SUPPLIED TEXT
|---|

The federal standard deduction amount for a dependent who earned $4,000 from her job is $4,350.
For Head of Household filing purposes, if your father is your qualifying relative and he does not live with you, you must pay more than half the cost of keeping up his home for the entire year.
If on the last day of your tax year you are living together in a common law marriage that is recognized in a state where you now live or in the state where the common law marriage began, for the whole year you are considered married.
If you are the surviving spouse, executor, administrator or the legal representative and the decedent met the filing requirements to file a tax return at the time of his or her death, you must file an amended tax return for a decedent.
You may have to pay a penalty if you are required to file a tax return but fail to do so. If you willfully fail to file a tax return, you may be subject to criminal prosecution.
A person who is a dependent may still have to file a tax return. This depends on the amount of the dependent's earned or unearned income and also gross income.
Age is a factor in determining if you must file a tax return if you are age 65 or older, you are a dependent or if you have gross income of more than $3,950 at the end of the tax year.
For purposes of determining whether you must file a tax return, you must include in your gross income all of the income you earned or which you received from abroad. You must also include any income you can exclude under the foreign earned income exclusion provisions.

|---|

GIVEN ENTRIES

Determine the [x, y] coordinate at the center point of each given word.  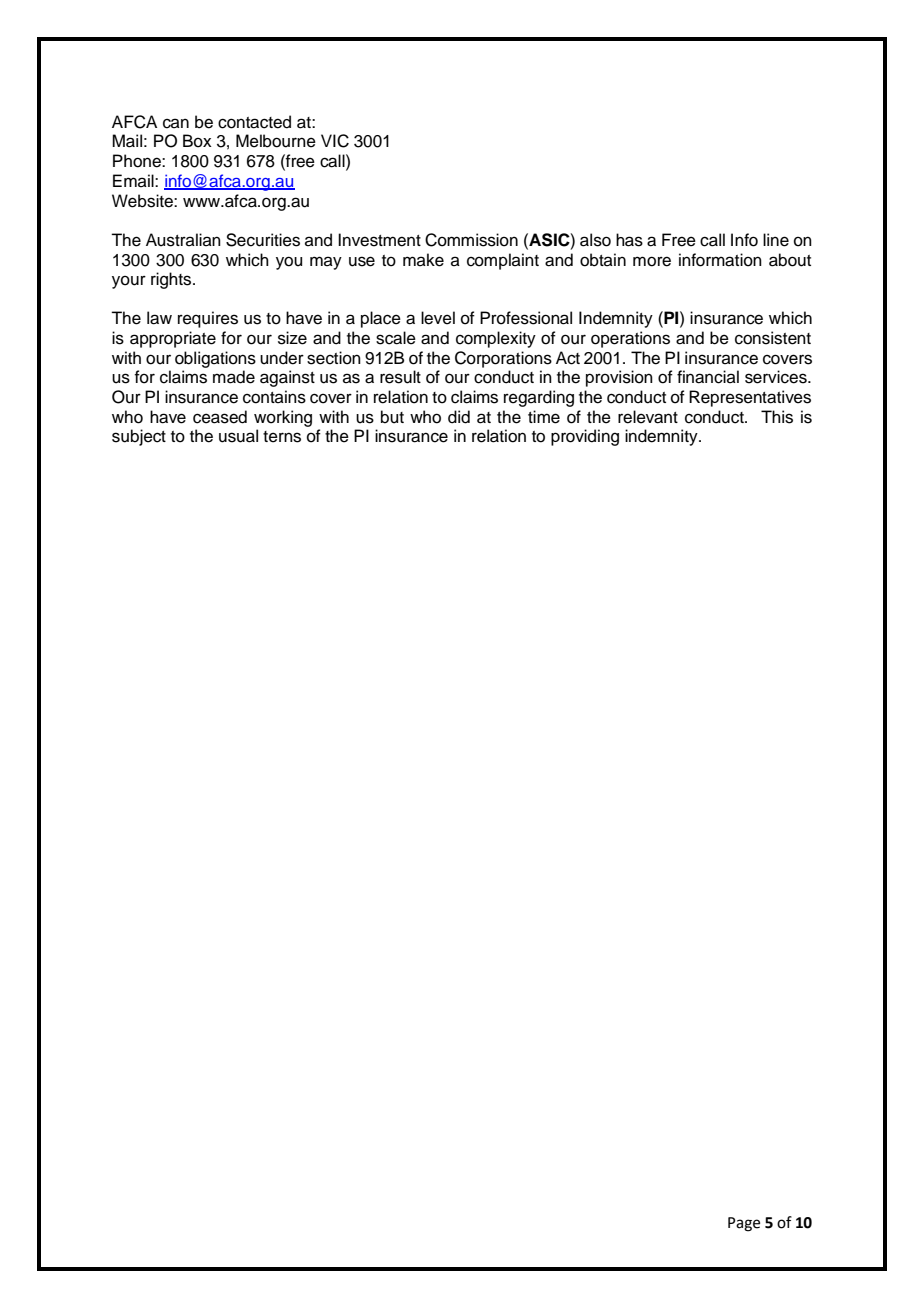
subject [139, 437]
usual [238, 436]
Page [744, 1224]
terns [282, 437]
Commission [471, 240]
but [392, 417]
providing [585, 437]
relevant [648, 417]
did [459, 417]
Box [197, 141]
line [776, 240]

|---|

TO-DO LIST
- 1) Please answer these questions from the text on filing federal tax returns:
(a) What standard deduction amount does it give for a dependent who earned $4,000 from her job?
(b) What may a person face for willfully failing to file a tax return?
(c) What gross income figure does it mention alongside age 65 or older?
- 2) Extend the text on filing federal tax returns from its final sentence.

FINAL ANSWERS
- 1)
(a) $4,350
(b) Criminal prosecution
(c) More than $3,950

- 2)
Even if you are not required to file a tax return, you should consider filing if you had income tax withheld from your pay. You also want to file to avoid any trouble with the Internal Revenue Service and this will keep you from getting any kind of notice from them. If box 3 of Form 1099-B is blank you should file.
However, you don't have to file a tax return if you only owe household employment taxes. You can send this form by itself.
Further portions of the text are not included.